§ Work request:
I would like every line of the records below that contains the word "computer" copied.

§ Supplied data:
* * *

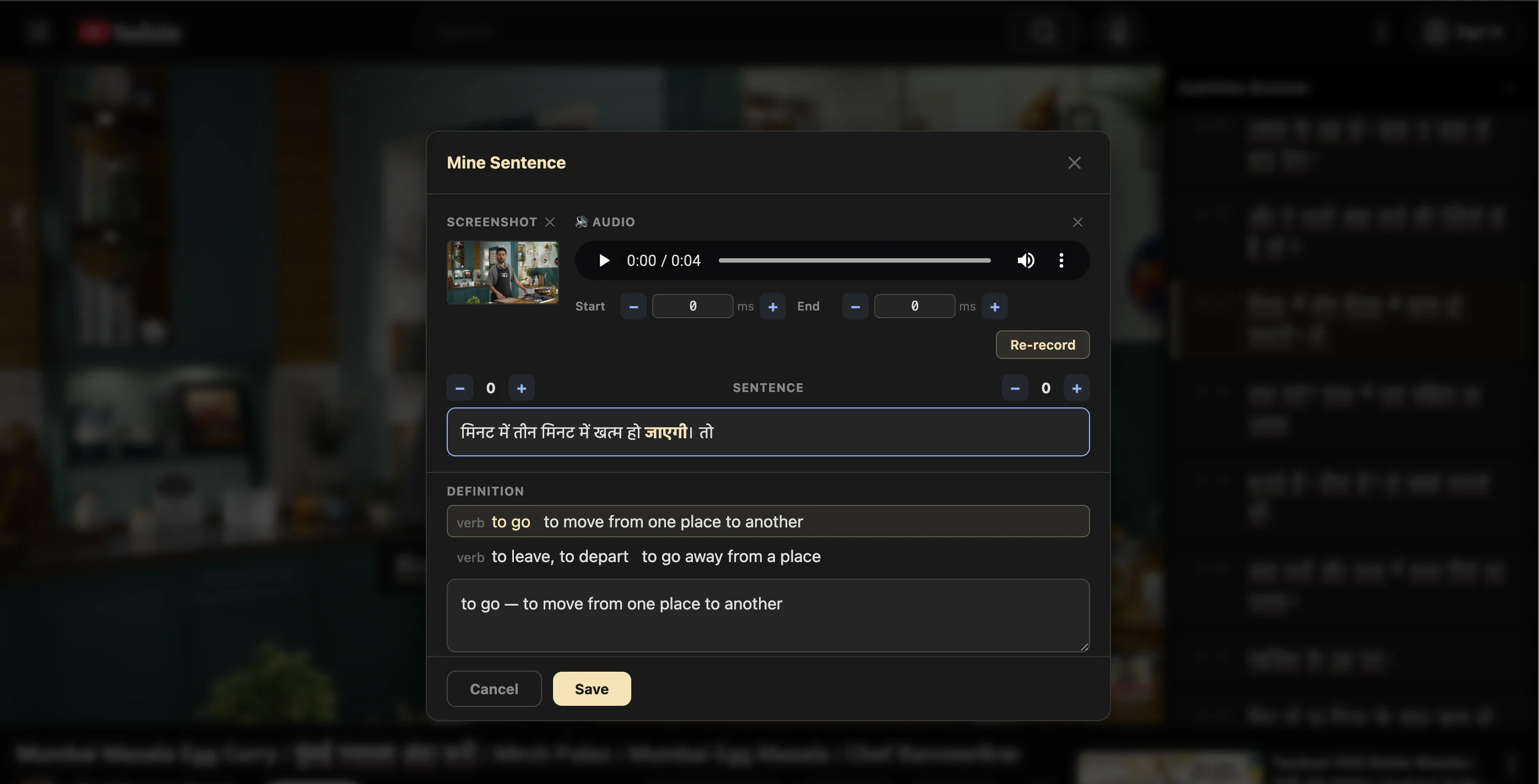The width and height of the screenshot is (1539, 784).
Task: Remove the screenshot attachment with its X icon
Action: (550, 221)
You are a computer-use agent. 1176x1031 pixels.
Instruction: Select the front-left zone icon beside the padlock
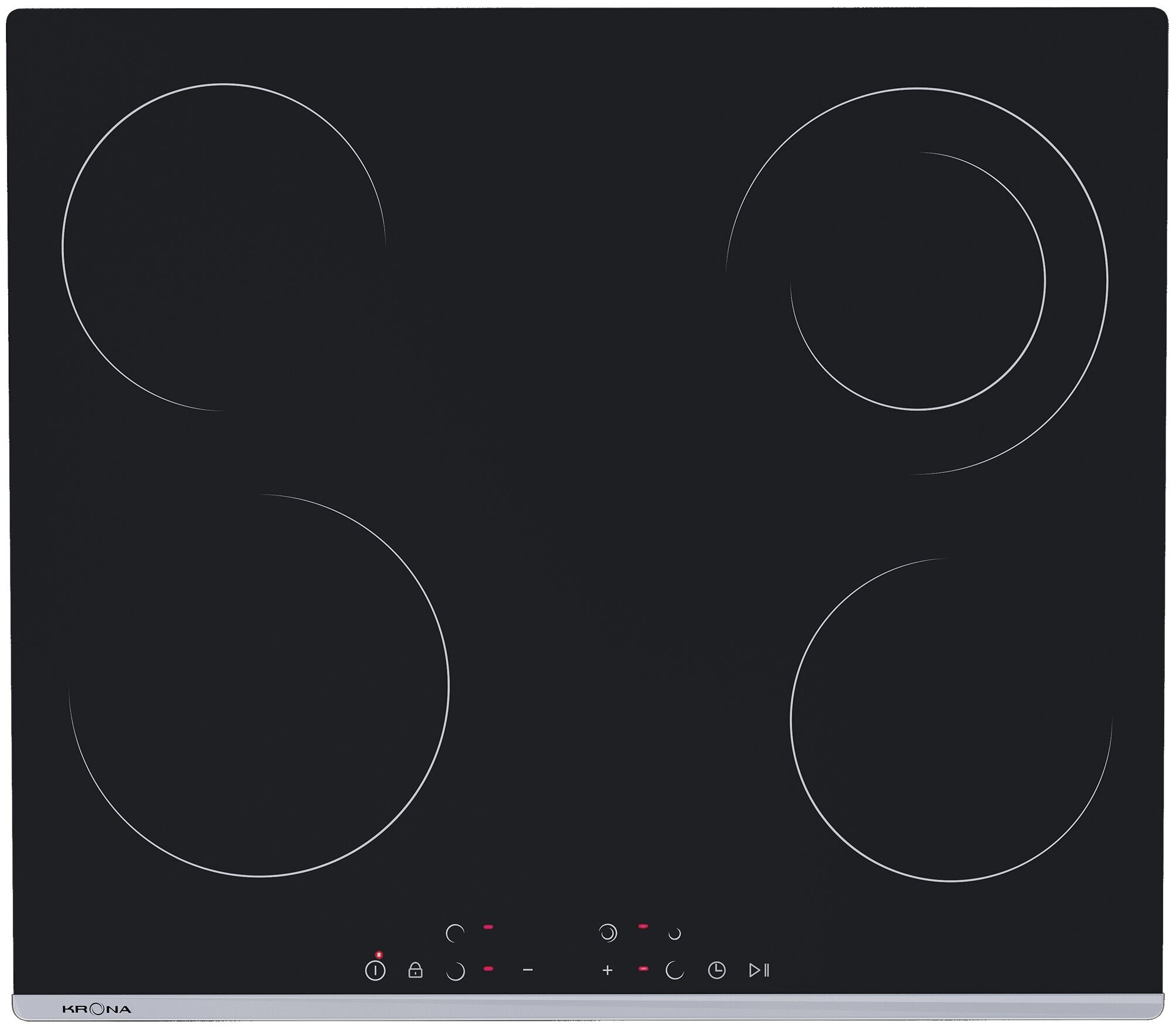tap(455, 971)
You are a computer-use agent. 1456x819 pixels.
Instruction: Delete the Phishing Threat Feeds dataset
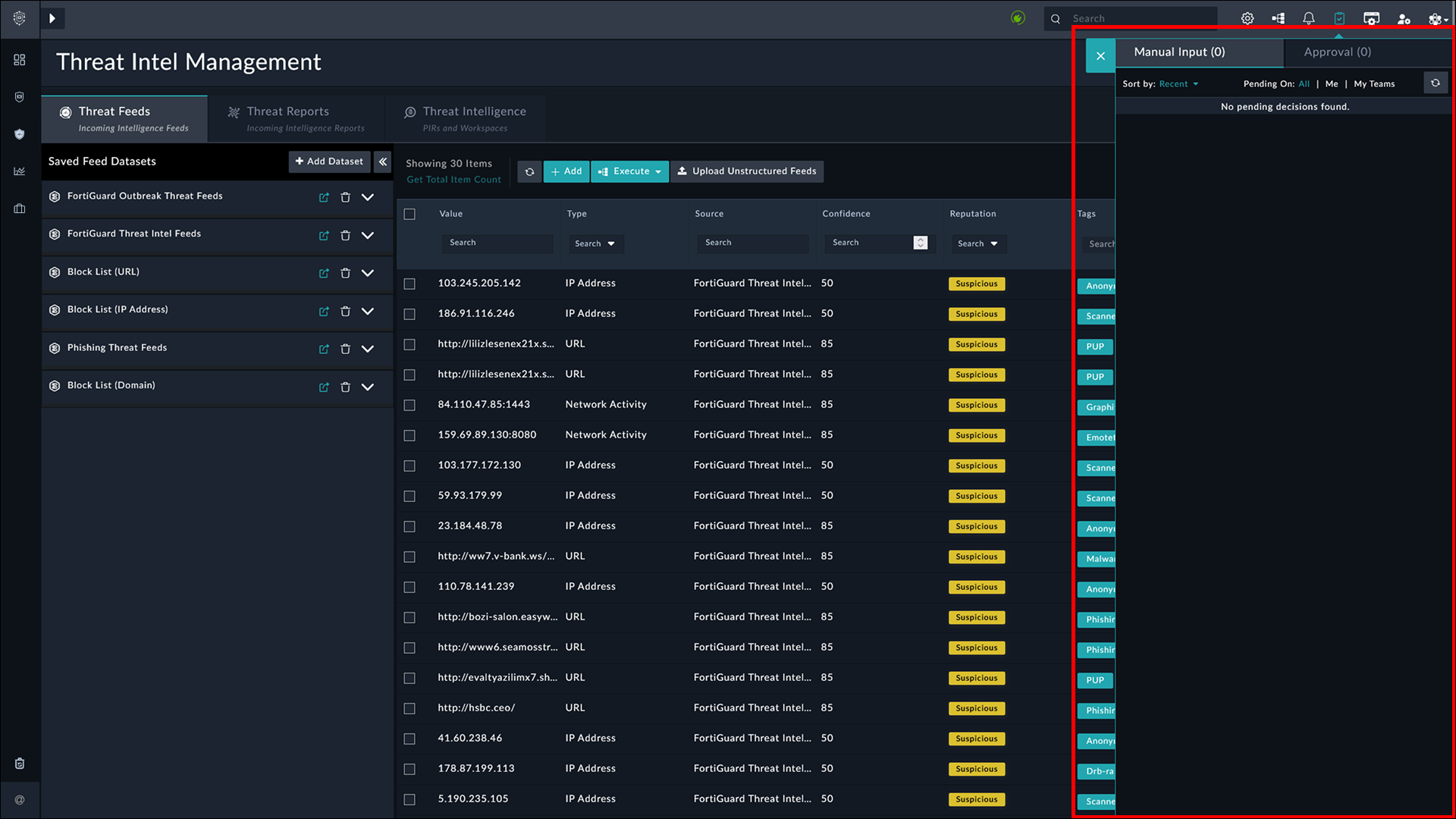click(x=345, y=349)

* * *

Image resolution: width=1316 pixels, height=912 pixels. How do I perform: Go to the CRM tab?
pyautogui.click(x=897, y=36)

* * *

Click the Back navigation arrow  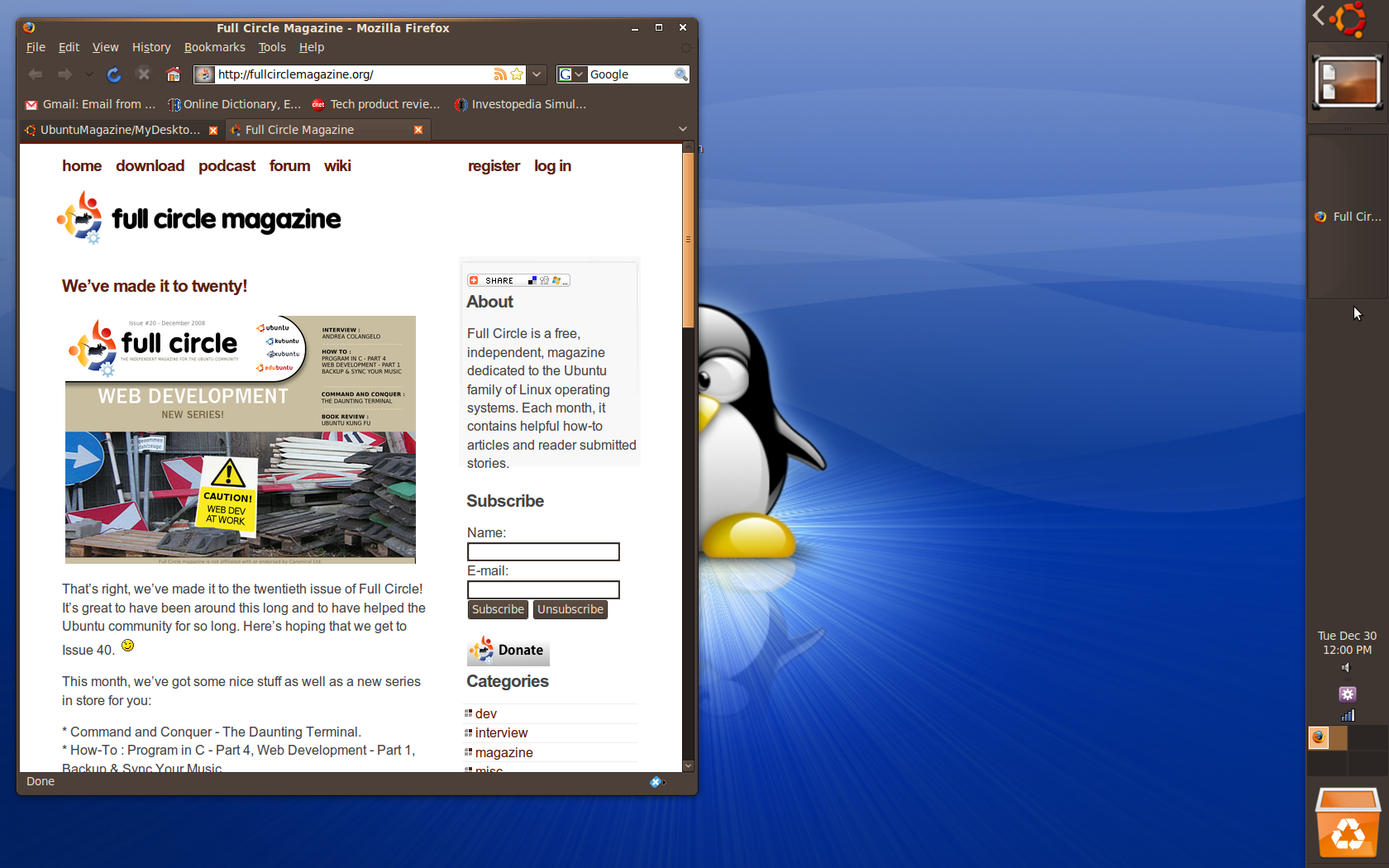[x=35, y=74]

* * *

§ Solution:
You are a computer-use agent. 1176x1031 pixels.
You are a computer-use agent. 1456x819 pixels.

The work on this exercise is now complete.